Several speakers at the LES Spring Meeting spoke briefly about the potential value of keeping information as a trade secret, instead of filing a patent application based on that information.  Applying for a patent and keeping information as a trade secret are mutually exclusive.  With certain exceptions, the United States Patent and Trademark Office (USPTO) publishes patent applications 18 months after they are filed.  If a patent is not granted, the applicant has disclosed her invention information to the public without receiving the benefit of a patent.  Depending on the circumstances, the invention information may yield more value if kept as a trade secret than if disclosed through the patent process. 

This blog post addresses two questions:

1.  What is a trade secret?

2.  How are trade secrets protected?

Unlike patent law, which is governed by federal law, trade secret law is governed by state law.  A business owner or inventor who wants to protect information as a trade secret must determine which state’s law applies to her situation.  Washington State has adopted the Uniform Trade Secrets Act.  The information in this blog post is based on Washington State trade secrets law.

1.  What is a trade secret?

‘Trade secret’ means information, including a formula, pattern, compilation, program, device, method, technique, or process that:

(a) Derives independent economic value, actual or potential, from not being generally known to, and not being readily ascertainable by proper means by, other persons who can obtain economic value from its disclosure or use; and

(b) Is the subject of efforts that are reasonable under the circumstances to maintain its secrecy.

(RCW 19.108.010(4)).

Reading the definition of “trade secret” brings up a number of questions.  What is information that can be protected as a trade secret?  When does something have independent economic value from not being generally known to other people?  What are proper means for obtaining information?  What are reasonable efforts under the circumstances?  This last question involves the second issue addressed in this post, how trade secrets are protected.

Not all information that a company would like to keep secret qualifies for trade secret protection.  See my post Not All Organizational Secrets are Trade Secrets for an example of organizational secrets that do not qualify as trade secrets.  A trade secret provides economic value to its owner by virtue of not being generally known to other people who could benefit economically from knowing or using the trade secret.  An example of information that is usually thought of as qualifying for trade secret protection is secret information that gives your business an edge over its competitors.

Trade secrets are information that is not readily ascertainable by other people through proper means.  Other people would not be likely to discover the information on their own.  The Washington State Trade Uniform Trade Secrets Act does not define “proper means,” but defines “improper means.”

‘Improper means’ includes theft, bribery, misrepresentation, breach or inducement of a breach of a duty to maintain secrecy, or espionage through electronic or other means.

(RCW 19.108.010).

Improper means include acts of dishonesty and breaches of confidence.

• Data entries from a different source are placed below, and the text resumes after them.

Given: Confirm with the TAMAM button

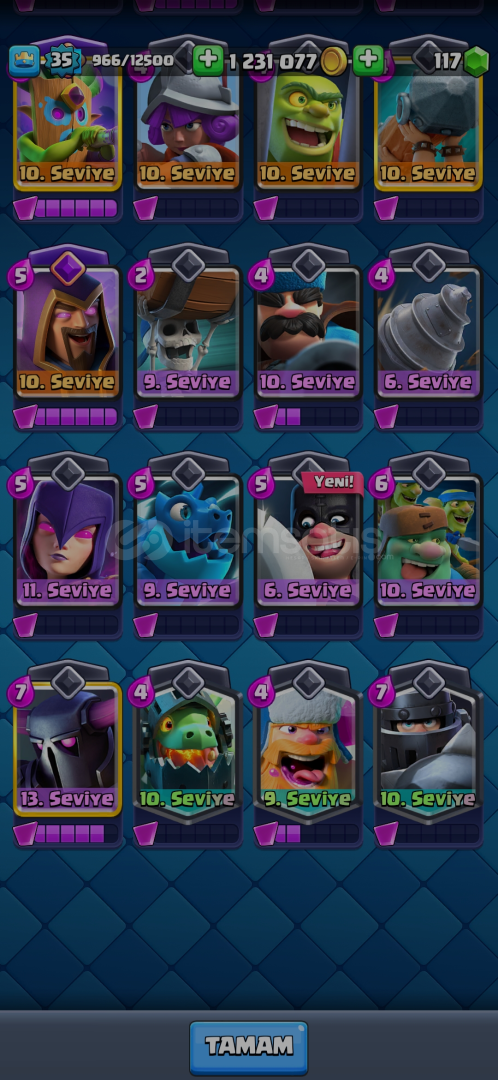Looking at the screenshot, I should click(x=249, y=1046).
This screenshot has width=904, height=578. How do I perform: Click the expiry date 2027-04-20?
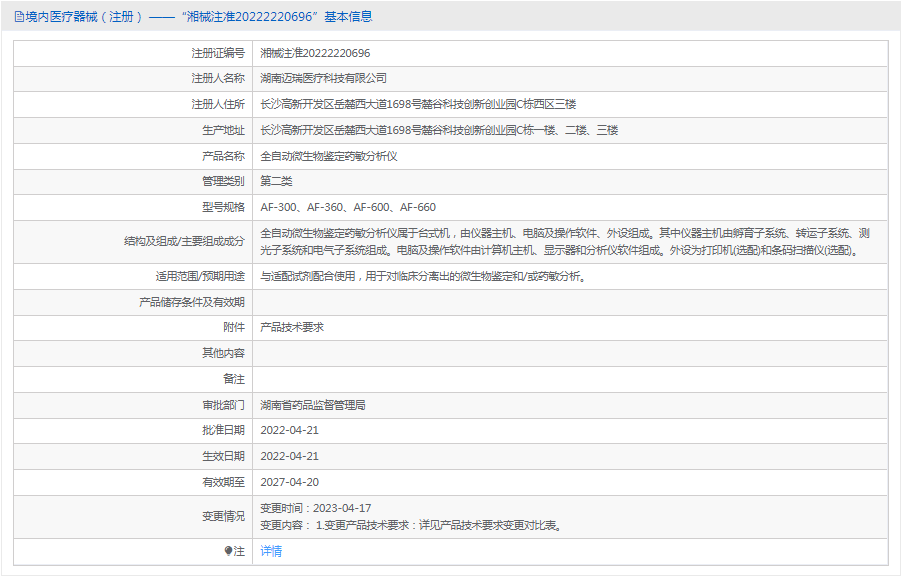click(x=289, y=481)
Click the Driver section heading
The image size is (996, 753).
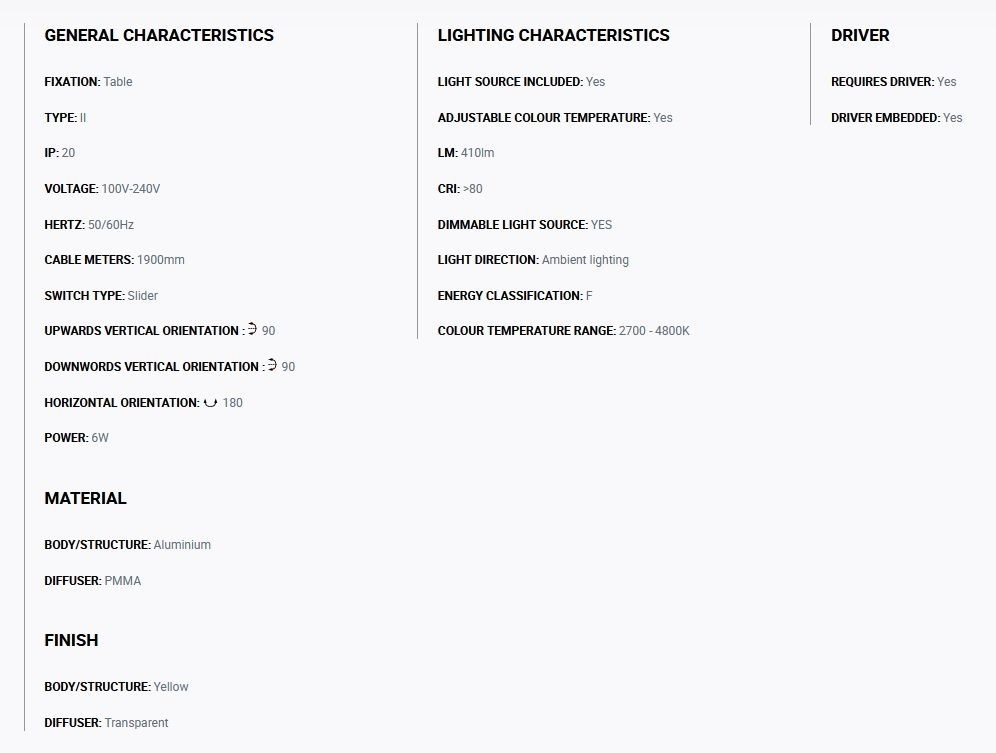coord(860,35)
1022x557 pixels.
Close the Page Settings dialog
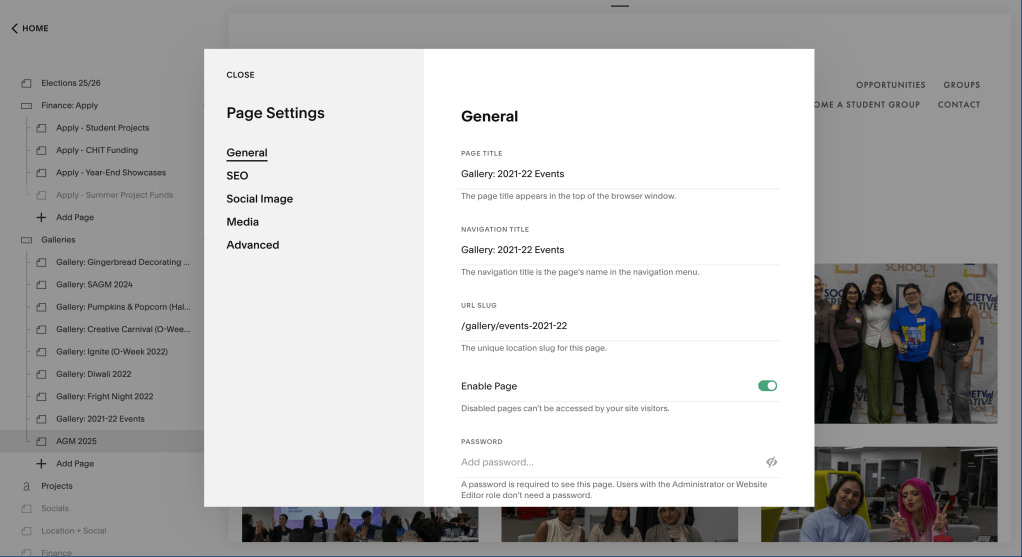240,75
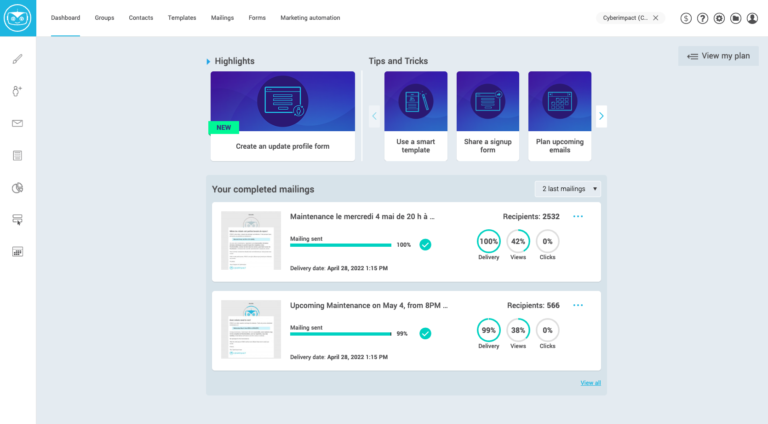Open the 'Use a smart template' tip card
The height and width of the screenshot is (424, 768).
[x=415, y=115]
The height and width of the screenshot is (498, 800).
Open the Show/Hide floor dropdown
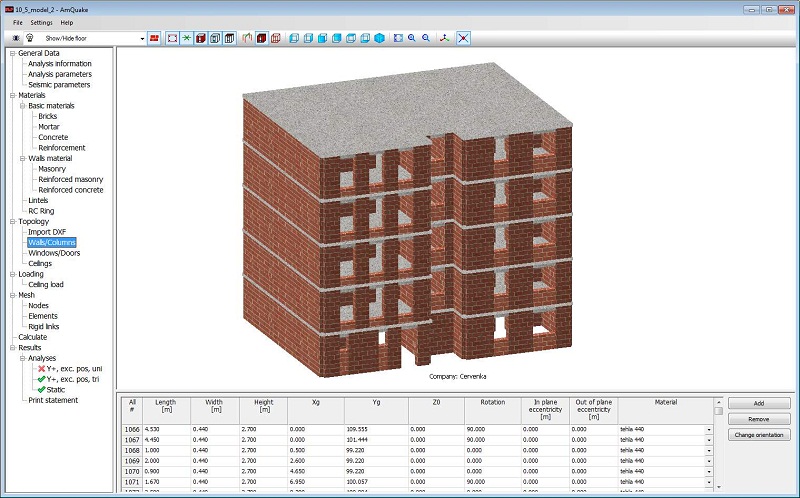pyautogui.click(x=142, y=38)
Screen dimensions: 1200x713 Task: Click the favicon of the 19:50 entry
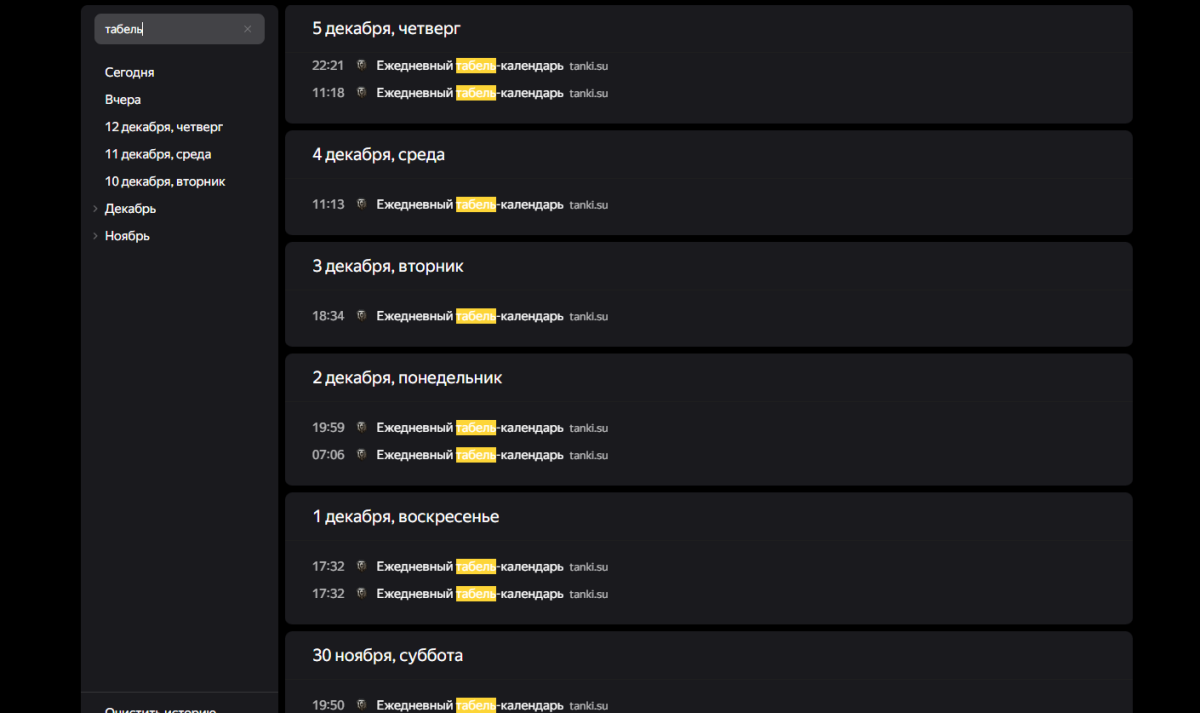(361, 705)
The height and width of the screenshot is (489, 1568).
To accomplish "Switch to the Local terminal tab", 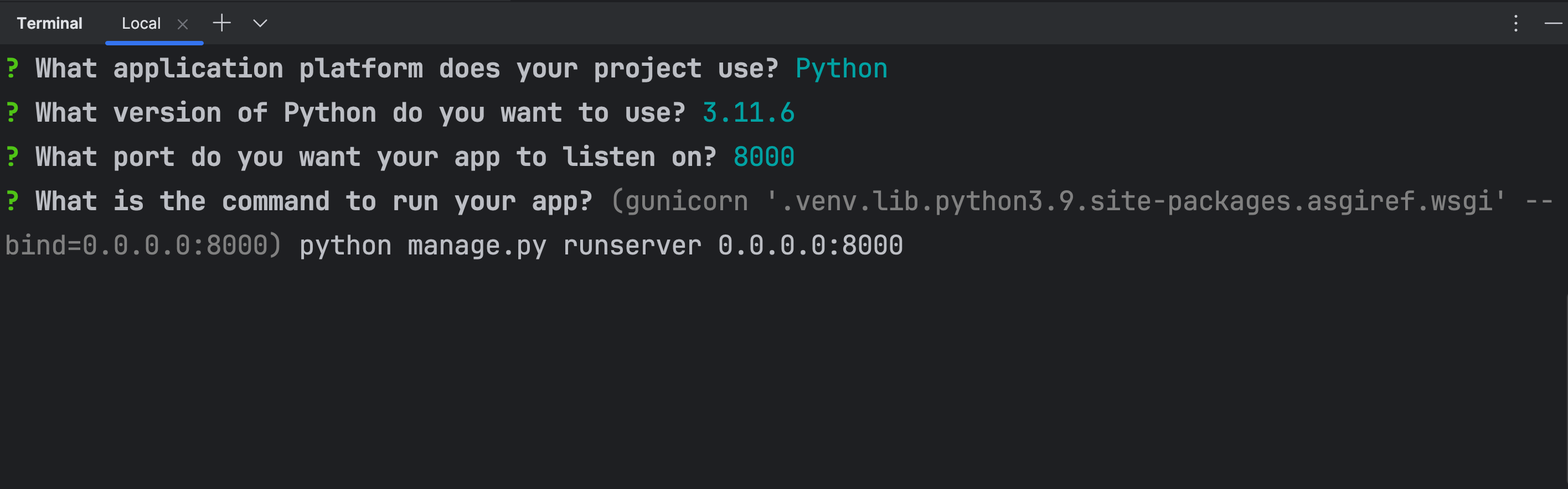I will point(141,23).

2.  How are trade secrets protected?

Before a business can protect its trade secrets, the people working in the business must know of and understand what the business’ trade secrets are.  The existence of trade secrets is not always obvious.  It requires some effort to ferret them out.  Business owners must go through the exercise of determining what the business’ trade secrets are. 

Trade secret owners are required to make reasonable efforts or take reasonable measures under the circumstances to maintain the secrecy of the trade secrets.  Whether reasonable measures have been taken is context specific.  Examples of measures that can be taken to maintain the secrecy of trade secrets are developing policies regarding the trade secrets, educating employees about the existence of trade secrets and how to protect them, requiring employees to sign employment agreements that include confidentiality and non-compete provisions, securing the physical environment by requiring key card access, securing computer networks and limiting third party access to the trade secrets.

Trade secrets law is a fascinating area of intellectual property law that is often overlooked as a means of adding value to a company’s IP portfolio.  As the cost of obtaining and litigating patents skyrockets, it makes sense to evaluate the viability of trade secret protection as an option.